Using topological text analysis for COVID-19 Open Research Challenge
My take on COVID-19 Kaggle challenge analysis of scientific white papers. This research is a first step to help specialist in virusology, pharmacy and microbiology to find answers to the problem
On 12 March the White House and a coalition of leading research groups prepared the COVID-19 Open Research Dataset in response to the coronavirus pandemic. The dataset consists of over 44,000 scholarly articles, including over 29,000 with full text, about COVID-19, SARS-CoV-2, and related coronaviruses. This freely available dataset is provided to the global research community to apply recent advances in natural language processing and other AI techniques to generate new insights in support of the ongoing fight against this infectious disease. Kaggle page for this challenge can be found here: https://www.kaggle.com/allen-institute-for-ai/CORD-19-research-challenge
Calling all subject matter experts
If you are a specialist in virusology, pharmacy or microbiology, we would love to give you FREE access to the below analysis on DataRefiner platform to help speed up scientific research and tackle the virus. Please contact us on ed@datarefiner.com.
The challenge
The challenge have specified a number of questions for the community:
What is known about transmission, incubation, and environmental stability?
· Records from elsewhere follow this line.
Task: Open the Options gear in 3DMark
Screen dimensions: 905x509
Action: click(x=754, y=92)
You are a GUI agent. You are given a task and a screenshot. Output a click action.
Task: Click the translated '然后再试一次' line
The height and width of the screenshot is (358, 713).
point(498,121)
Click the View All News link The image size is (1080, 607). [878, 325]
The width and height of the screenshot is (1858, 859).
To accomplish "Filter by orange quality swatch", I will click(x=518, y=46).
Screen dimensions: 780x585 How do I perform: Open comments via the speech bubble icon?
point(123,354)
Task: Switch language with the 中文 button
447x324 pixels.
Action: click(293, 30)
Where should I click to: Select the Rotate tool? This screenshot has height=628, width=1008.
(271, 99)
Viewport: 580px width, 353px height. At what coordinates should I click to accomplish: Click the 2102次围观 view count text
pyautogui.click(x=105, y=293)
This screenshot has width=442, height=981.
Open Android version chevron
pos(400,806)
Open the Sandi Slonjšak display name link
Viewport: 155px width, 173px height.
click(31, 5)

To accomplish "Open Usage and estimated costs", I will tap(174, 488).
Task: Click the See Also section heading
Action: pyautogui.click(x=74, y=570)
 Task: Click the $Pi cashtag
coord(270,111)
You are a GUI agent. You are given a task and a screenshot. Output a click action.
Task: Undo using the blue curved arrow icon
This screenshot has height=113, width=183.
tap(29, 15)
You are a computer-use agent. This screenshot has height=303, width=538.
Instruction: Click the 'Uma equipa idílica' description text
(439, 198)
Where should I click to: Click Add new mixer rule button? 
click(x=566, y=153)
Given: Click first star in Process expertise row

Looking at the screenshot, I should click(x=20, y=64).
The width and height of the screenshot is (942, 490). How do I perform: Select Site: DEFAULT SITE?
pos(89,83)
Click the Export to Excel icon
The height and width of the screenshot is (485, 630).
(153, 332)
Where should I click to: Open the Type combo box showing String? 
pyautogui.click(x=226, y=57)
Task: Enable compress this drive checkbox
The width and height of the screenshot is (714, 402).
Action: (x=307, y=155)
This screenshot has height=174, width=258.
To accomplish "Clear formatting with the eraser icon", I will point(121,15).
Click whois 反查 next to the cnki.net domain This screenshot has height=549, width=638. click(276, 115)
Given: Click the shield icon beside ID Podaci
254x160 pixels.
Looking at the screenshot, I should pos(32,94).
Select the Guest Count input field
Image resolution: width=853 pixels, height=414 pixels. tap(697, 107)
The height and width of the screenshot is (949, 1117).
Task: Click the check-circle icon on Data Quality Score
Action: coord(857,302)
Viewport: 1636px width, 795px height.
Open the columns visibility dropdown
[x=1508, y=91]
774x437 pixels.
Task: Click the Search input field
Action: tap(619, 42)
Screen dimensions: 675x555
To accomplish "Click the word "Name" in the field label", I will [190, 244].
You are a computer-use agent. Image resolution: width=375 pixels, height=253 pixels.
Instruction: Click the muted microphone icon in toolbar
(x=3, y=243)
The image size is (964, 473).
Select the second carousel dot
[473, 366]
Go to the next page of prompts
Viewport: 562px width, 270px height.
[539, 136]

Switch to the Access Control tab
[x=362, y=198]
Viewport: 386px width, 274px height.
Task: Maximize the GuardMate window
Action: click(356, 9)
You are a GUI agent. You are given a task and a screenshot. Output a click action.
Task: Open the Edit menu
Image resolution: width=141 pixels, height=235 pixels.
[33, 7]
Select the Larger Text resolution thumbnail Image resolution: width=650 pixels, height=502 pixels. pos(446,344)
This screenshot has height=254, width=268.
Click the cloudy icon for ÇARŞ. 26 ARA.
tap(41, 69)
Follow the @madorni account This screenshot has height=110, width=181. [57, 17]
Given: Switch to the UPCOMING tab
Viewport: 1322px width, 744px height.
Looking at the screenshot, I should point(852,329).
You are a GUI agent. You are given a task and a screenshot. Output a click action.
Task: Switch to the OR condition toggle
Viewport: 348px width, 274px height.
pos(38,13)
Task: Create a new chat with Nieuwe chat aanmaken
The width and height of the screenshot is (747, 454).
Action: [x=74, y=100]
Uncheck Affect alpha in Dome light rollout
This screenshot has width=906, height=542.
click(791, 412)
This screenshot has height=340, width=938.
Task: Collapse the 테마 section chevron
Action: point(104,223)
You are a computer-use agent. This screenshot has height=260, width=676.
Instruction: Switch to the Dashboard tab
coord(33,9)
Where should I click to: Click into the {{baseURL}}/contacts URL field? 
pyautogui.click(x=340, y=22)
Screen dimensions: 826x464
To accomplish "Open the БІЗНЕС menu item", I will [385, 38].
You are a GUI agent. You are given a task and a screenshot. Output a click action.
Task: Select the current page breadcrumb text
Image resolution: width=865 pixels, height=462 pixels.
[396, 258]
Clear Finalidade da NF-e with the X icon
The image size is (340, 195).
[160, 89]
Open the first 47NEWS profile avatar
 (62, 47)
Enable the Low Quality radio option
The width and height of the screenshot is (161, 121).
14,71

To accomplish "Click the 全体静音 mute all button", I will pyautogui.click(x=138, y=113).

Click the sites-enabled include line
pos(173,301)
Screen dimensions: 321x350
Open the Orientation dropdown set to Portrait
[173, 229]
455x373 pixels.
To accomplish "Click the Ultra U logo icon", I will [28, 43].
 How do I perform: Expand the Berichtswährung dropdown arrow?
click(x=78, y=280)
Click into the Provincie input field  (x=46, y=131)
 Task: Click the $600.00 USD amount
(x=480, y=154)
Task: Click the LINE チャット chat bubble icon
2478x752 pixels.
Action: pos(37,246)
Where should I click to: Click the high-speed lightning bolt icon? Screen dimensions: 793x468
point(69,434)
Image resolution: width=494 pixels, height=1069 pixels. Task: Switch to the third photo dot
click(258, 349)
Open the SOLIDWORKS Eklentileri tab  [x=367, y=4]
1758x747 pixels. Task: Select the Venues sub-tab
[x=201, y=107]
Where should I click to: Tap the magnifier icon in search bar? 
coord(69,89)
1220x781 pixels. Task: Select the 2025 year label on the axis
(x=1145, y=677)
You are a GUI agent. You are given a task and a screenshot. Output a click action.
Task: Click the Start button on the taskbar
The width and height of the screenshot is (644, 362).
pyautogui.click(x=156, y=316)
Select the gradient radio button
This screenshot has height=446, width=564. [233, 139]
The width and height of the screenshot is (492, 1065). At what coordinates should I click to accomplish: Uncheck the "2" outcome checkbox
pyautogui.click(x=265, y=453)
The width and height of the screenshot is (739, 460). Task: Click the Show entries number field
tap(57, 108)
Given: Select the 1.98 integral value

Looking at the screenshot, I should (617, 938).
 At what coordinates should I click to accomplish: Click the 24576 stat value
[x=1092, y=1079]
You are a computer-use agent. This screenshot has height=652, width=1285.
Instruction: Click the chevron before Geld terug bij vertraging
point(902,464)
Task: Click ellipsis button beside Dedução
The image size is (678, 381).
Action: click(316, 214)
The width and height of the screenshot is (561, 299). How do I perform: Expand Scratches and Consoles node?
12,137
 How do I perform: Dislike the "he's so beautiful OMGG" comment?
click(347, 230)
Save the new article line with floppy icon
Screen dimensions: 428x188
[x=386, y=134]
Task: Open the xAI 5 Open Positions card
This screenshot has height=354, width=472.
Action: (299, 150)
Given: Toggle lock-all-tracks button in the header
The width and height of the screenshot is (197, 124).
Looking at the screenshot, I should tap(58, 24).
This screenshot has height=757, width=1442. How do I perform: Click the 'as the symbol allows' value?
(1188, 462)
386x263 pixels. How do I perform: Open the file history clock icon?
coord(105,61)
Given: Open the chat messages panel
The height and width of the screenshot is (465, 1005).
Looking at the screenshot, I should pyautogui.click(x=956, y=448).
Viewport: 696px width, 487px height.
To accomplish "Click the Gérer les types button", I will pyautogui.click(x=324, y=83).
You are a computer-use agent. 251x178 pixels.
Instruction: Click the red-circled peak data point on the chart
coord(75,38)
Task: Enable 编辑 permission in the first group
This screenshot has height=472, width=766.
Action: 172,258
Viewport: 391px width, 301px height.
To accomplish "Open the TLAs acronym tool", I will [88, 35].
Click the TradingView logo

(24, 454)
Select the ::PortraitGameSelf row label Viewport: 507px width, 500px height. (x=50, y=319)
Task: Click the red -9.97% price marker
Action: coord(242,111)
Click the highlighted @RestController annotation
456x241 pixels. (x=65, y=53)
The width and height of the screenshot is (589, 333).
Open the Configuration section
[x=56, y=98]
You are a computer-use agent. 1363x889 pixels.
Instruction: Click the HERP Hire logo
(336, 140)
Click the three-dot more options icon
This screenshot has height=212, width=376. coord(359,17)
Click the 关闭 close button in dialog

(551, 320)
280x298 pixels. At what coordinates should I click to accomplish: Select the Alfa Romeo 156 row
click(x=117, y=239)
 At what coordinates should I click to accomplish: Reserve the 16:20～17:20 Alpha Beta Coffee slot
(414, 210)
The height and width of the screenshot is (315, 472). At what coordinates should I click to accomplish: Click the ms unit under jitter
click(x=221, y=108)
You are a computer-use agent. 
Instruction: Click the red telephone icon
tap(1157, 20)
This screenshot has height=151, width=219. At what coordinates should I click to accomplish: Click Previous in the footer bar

What do we know about natural history, transmission, and diagnostics for the virus? What have we learned about infection prevention and control?
What do we know about COVID-19 risk factors?
What have we learned from epidemiological studies?
What do we know about virus genetics, origin, and evolution?
What do we know about the virus origin and management measures at the human-animal interface?
What do we know about non-pharmaceutical interventions?
What is known about equity and barriers to compliance for non-pharmaceutical interventions?
What do we know about vaccines and therapeutics?
What has been published concerning research and development and evaluation efforts of vaccines and therapeutics?
What do we know about diagnostics and surveillance?
What has been published concerning systematic, holistic approach to diagnostics (from the public health surveillance perspective to being able to predict clinical outcomes)?
Data Preprocessing
We used both abstract and full text of the documents for this analysis. Often the documents in this dataset have only abstract or just full text. Merging them together helped to present the full picture.
Abstracts in scientific papers are normally quite complex and one way to analyse them is to split them into sentences. In this case each sentence is a small piece of information, which should be enough for automatic analysis.
This is an example of one of the abstracts:
‘The basic reproduction number of an infectious agent is the average number of infections one case can generate over the course of the infectious period, in a naïve, uninfected population. It is well-known that the estimation of this number may vary due to several methodological issues, including different assumptions and choice of parameters, utilized models, used datasets and estimation period. With the spreading of the novel coronavirus (2019-nCoV) infection, the reproduction number has been found to vary, reflecting the dynamics of transmission of the coronavirus outbreak as well as the case reporting rate. Due to significant variations in the control strategies, which have been changing over time, and thanks to the introduction of detection technologies that have been rapidly improved, enabling to shorten the time from infection/symptoms onset to diagnosis, leading to faster confirmation of the new coronavirus cases, our previous estimations on the transmission risk of the 2019-nCoV need to be revised.’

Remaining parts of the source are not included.